▸ Exercise goal
Pictures in the listing should not be copied. Reproduce, word for word, each line from the one holding "At what coordinates" through the final line.
───── Given data ─────
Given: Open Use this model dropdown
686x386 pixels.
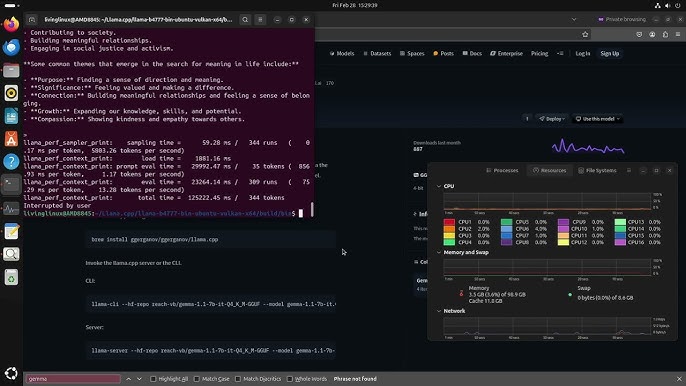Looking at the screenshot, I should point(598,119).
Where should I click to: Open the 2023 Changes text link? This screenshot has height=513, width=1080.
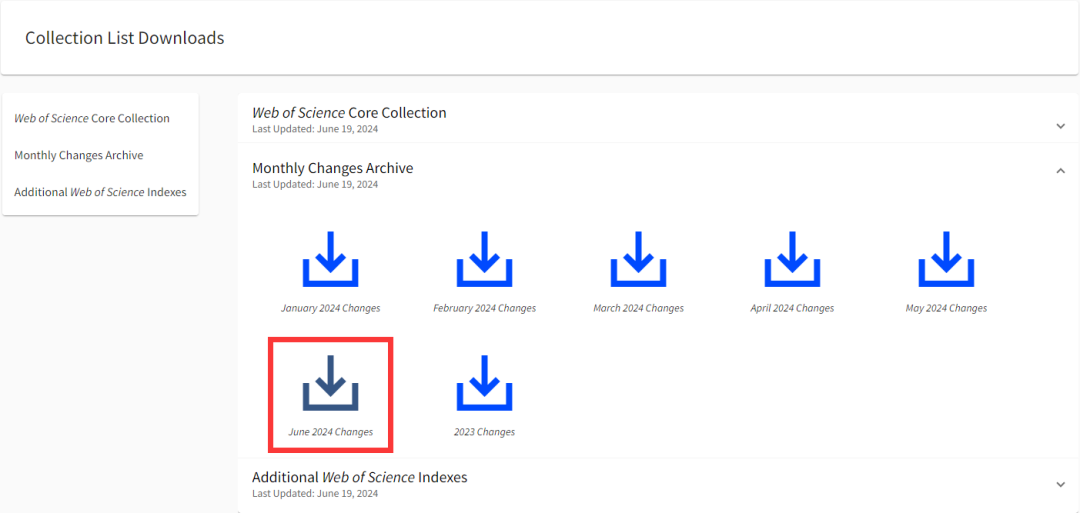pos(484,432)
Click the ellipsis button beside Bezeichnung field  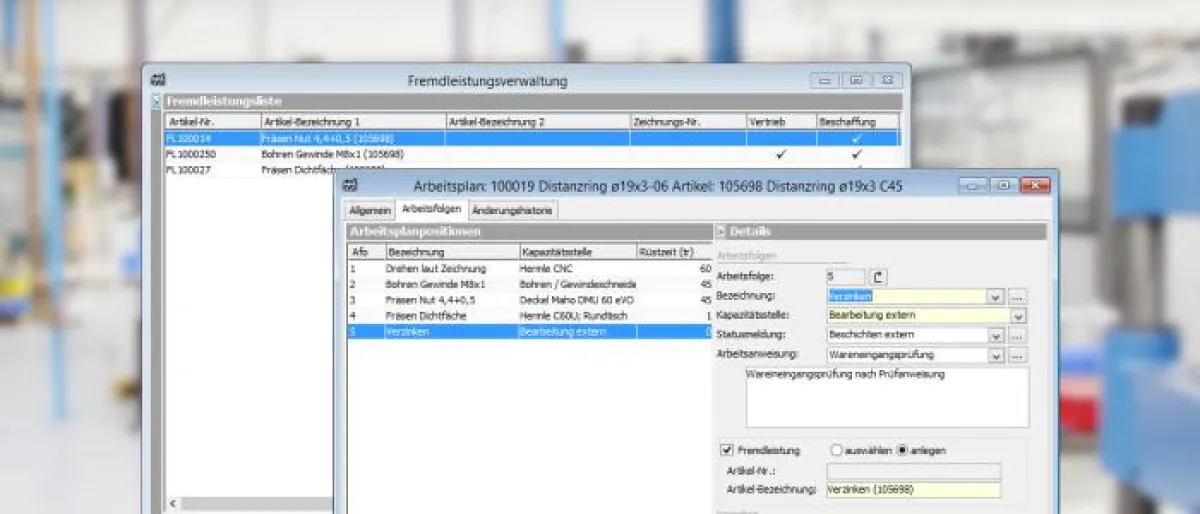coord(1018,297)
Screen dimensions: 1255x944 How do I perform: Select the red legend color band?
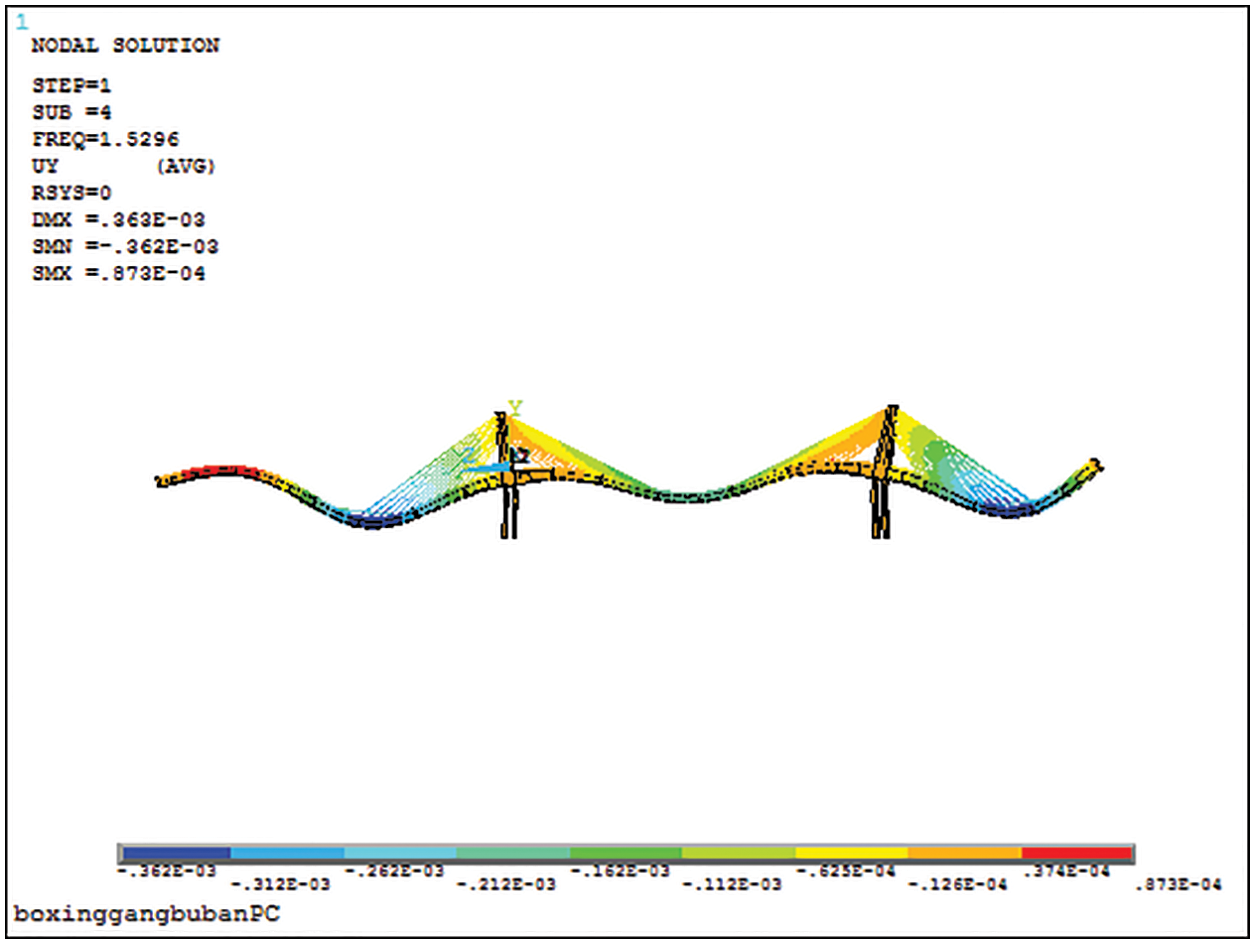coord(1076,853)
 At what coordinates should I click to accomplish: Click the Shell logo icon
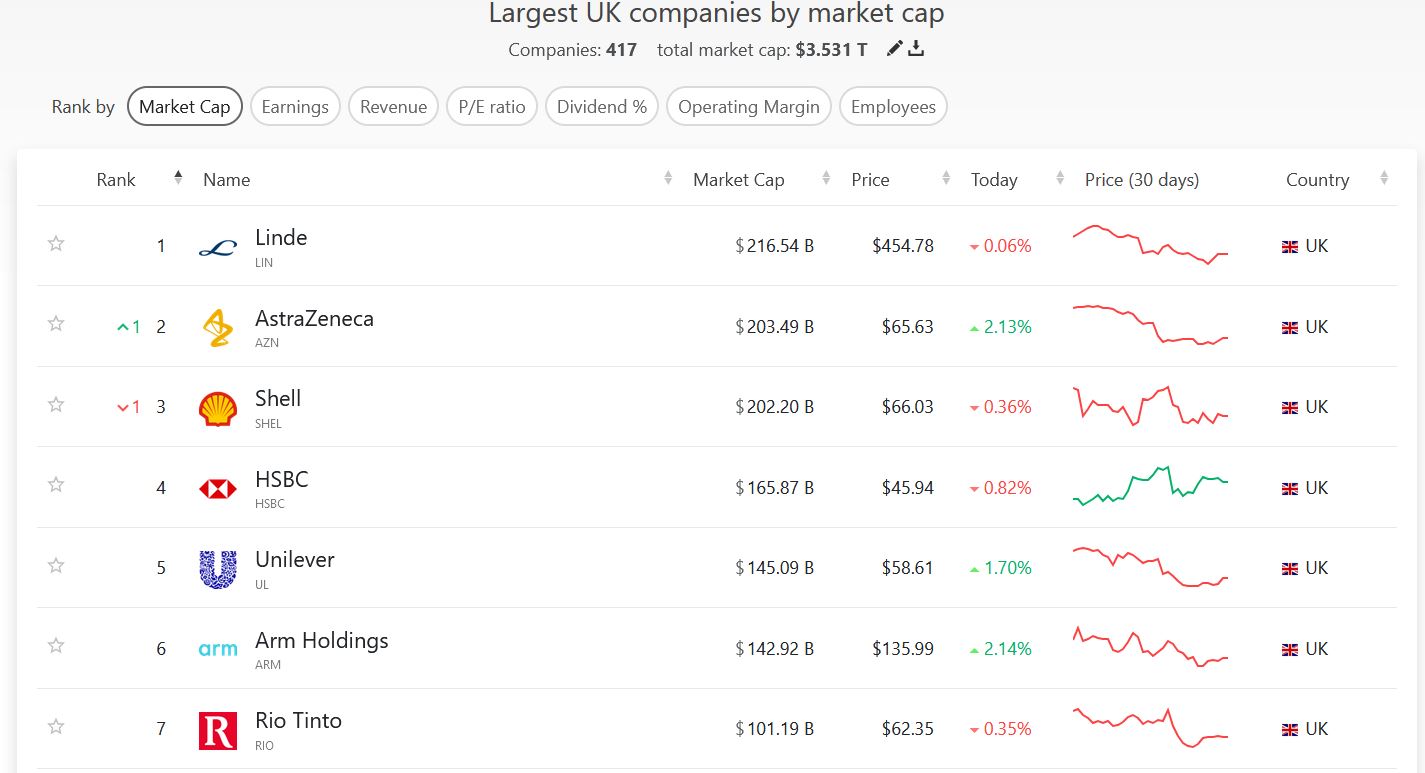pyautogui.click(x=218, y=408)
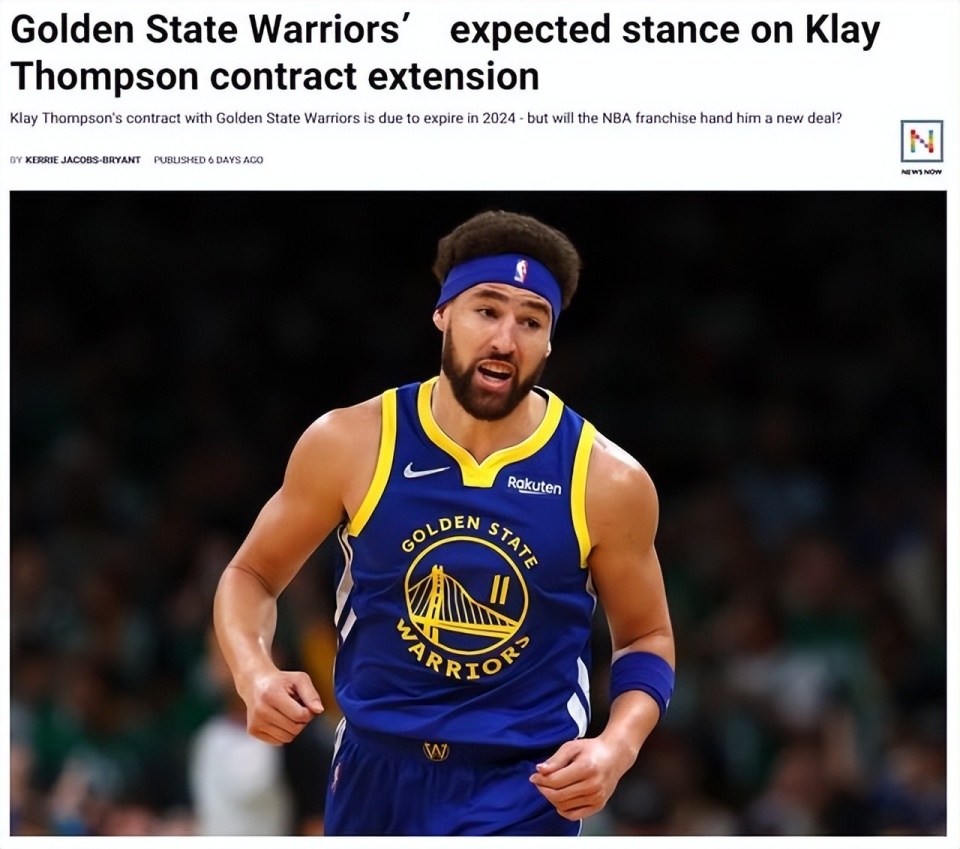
─────
▸ Task response
 At what coordinates should I click to accomplish: Click the Shell logo icon
pyautogui.click(x=218, y=408)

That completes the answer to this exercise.